Author:
Elbaz Sherif,Mousa Nasser,Elmetwalli Alaa,Abdel-Razik Ahmed,Salah Mohamed,ElHammady Amr,Abdelsalam Mostafa,Abdelkader Eman,El-wakeel Niveen,Eldars Waleed,El-Emam Ola,Elbeltagy Ahmed,Shaheen Mohamed,El-Zamek Hossam,Mousa Eman,Deiab Ahmed,Elgamal Ayman,Habib Alaa
Abstract
Abstract
Background
Cytokines play a crucial role in regulating the function of the immune system by controlling the production, differentiation, and activity of immune cells.
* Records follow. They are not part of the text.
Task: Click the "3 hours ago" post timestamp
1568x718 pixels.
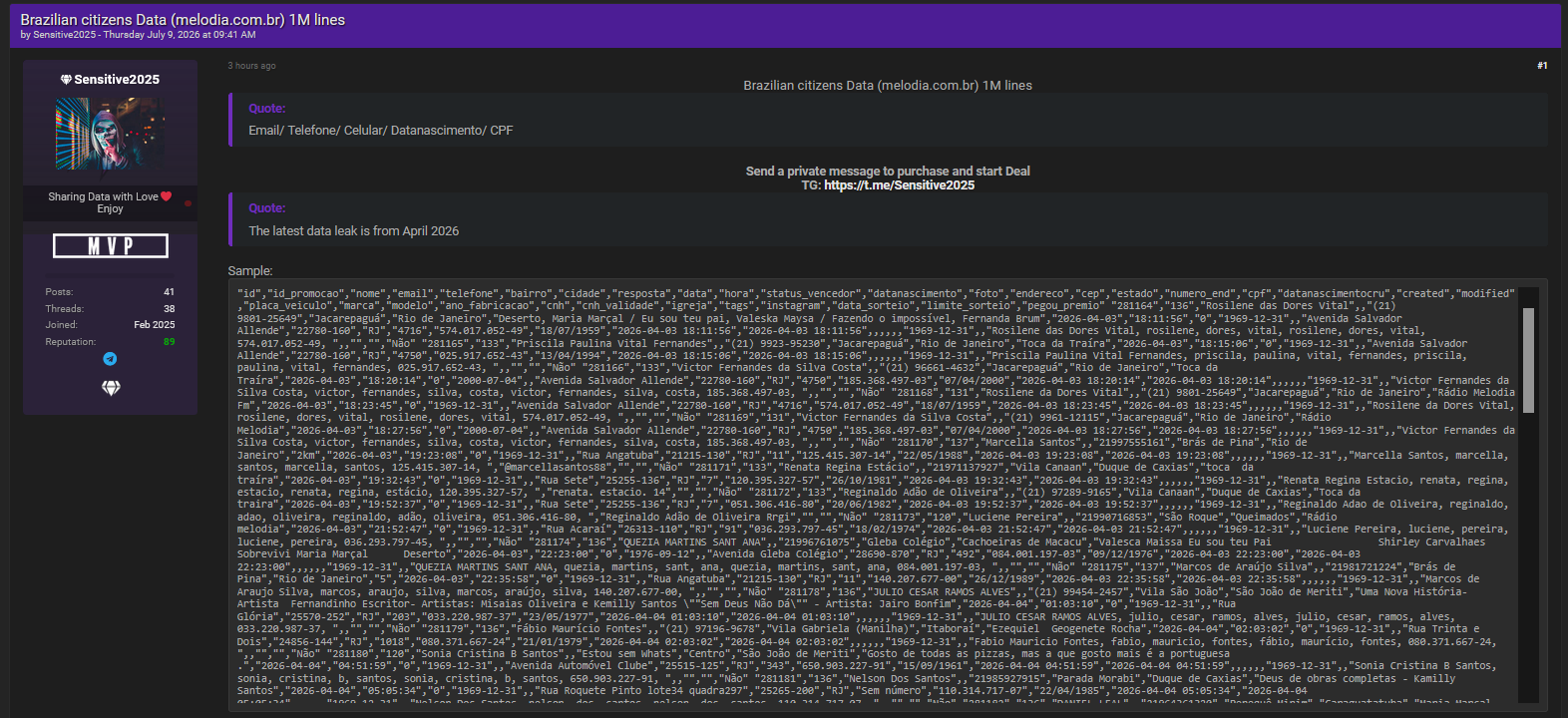Action: [x=251, y=66]
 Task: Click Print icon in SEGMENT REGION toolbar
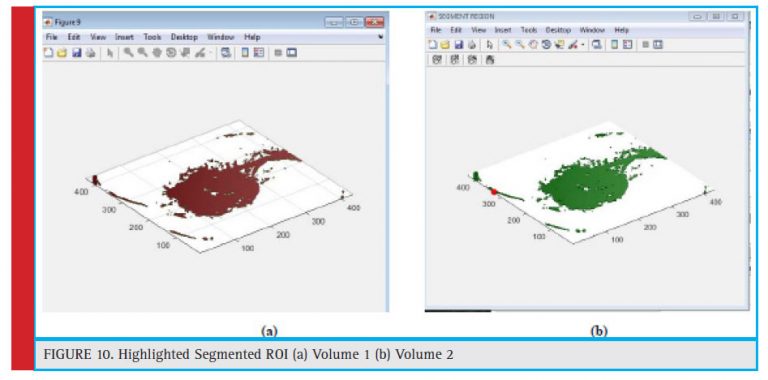click(472, 45)
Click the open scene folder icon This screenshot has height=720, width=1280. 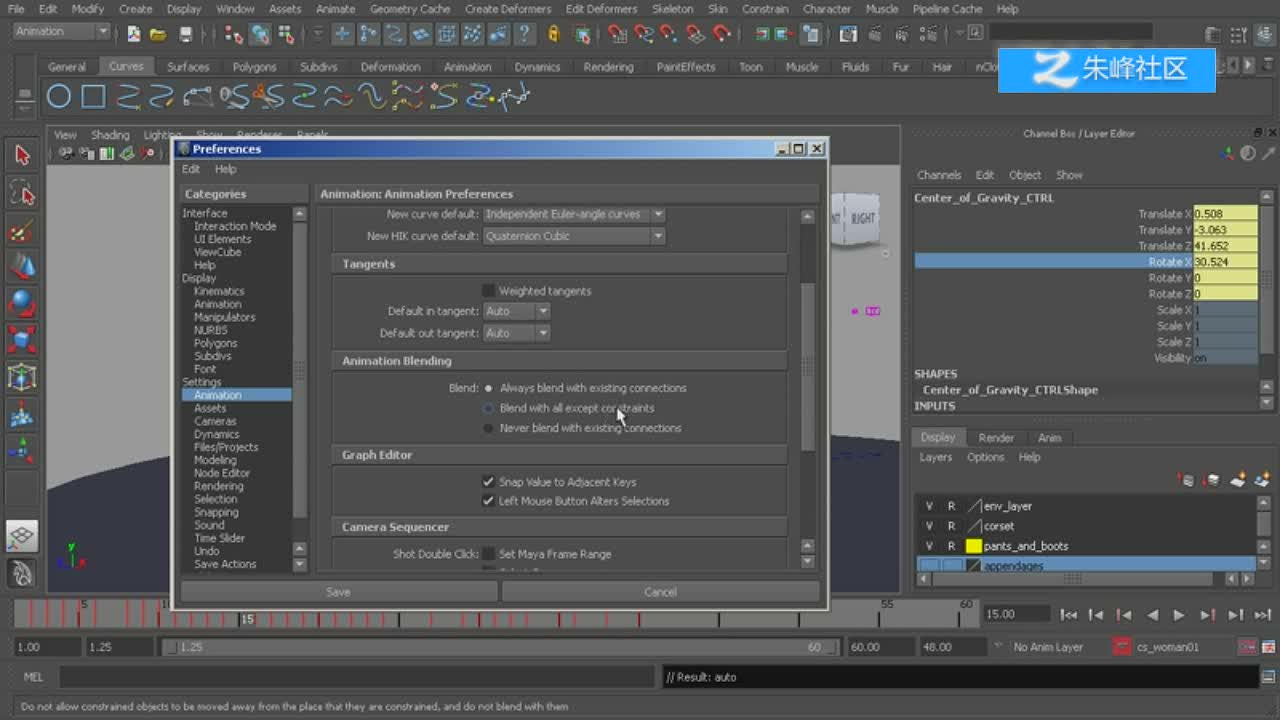coord(158,34)
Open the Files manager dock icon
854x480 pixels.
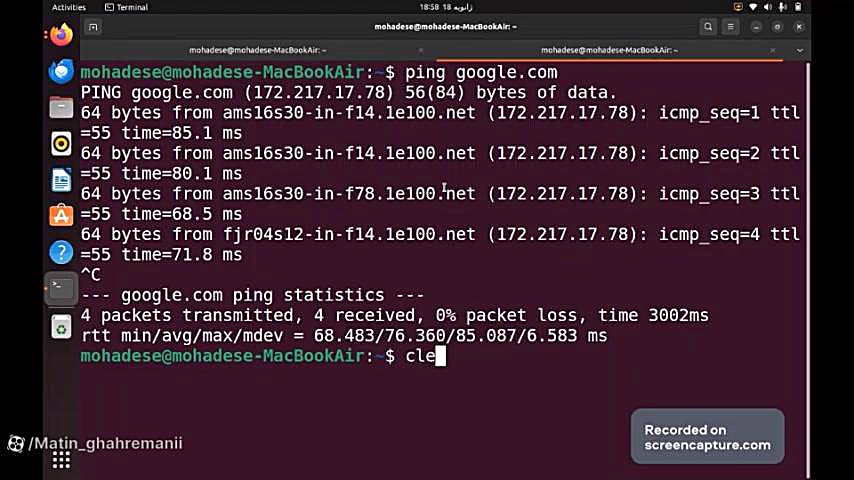[x=61, y=107]
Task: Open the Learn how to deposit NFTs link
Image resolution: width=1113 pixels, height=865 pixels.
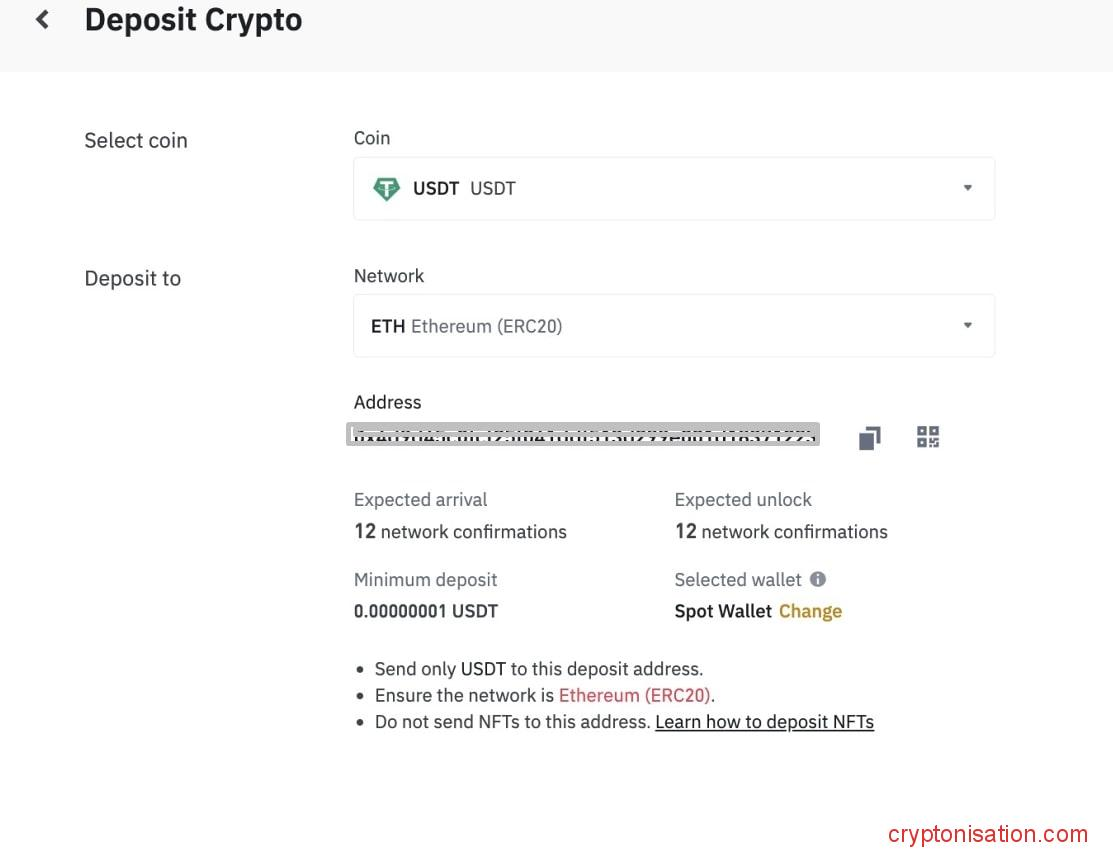Action: [764, 722]
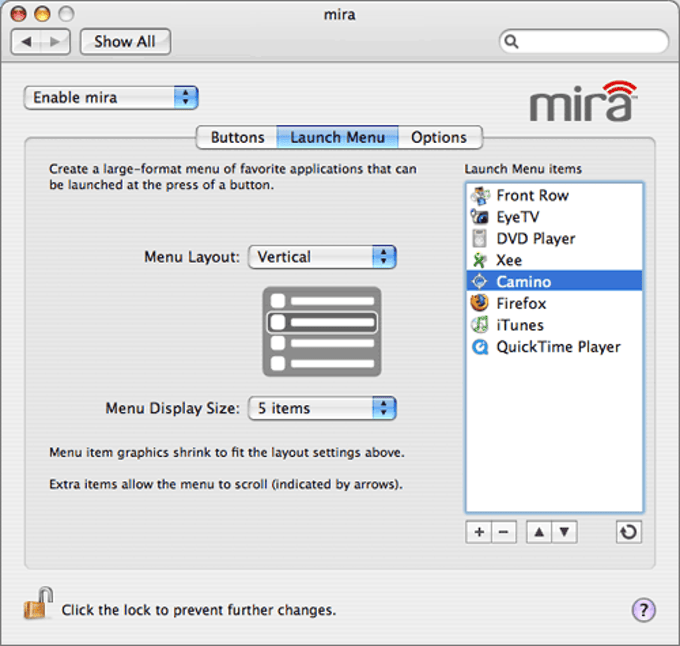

Occult hepatitis C virus (OHCV) infection can lead to liver damage, including cirrhosis and hepatocellular carcinoma. This study investigates the immunopathogenic impact of the cytokines IL-17 and IL-22 in OHCV infection compared to chronic hepatitis C (CHC) infection.
Methods
We studied three groups of patients: 35 with OHCV, 100 untreated patients with CHC, and 30 healthy control subjects. All subjects underwent physical examination and biochemical testing. We used the sandwich enzyme-linked immunosorbent assay method to measure serum IL-17 and IL-22 levels in all groups.
Results
Compared to the occult and control groups, the CHC group had significantly higher serum IL-17 levels (p < 0.001). The occult group also had higher serum IL-17 levels compared to the control group (p < 0.0001). There were no significant differences in IL-22 levels across the research groups. In the OHCV group, individuals with moderate inflammation (A2-A3) had significantly higher serum IL-17 levels than those with minimal inflammation (A0-A1), while in the CHC group, this difference was not statistically significant (p = 0.601). Neither the occult nor the CHC groups showed a correlation between serum IL-22 and inflammatory activity. There was no significant correlation between the levels of IL-17 or IL-22 and the stage of fibrosis/cirrhosis in either group. ROC curves were calculated for serum IL-17 and IL-22 levels and occult HCV infection, with cut-off values set at ≤ 32.1 pg/ml and < 14.3 pg/ml for IL-17 and IL-22, respectively. The AUROC (95%CI) was significantly higher for IL-17 than IL-22 (0.829 (0.732–0.902) vs. 0.504 (0.393–0.614), p < 0.001), suggesting that IL-17 has a stronger correlation with infection risk than IL-22.
Conclusion
This study suggests that IL-17 may be involved in the immunopathogenesis of OHCV infection, especially in patients with moderate inflammation.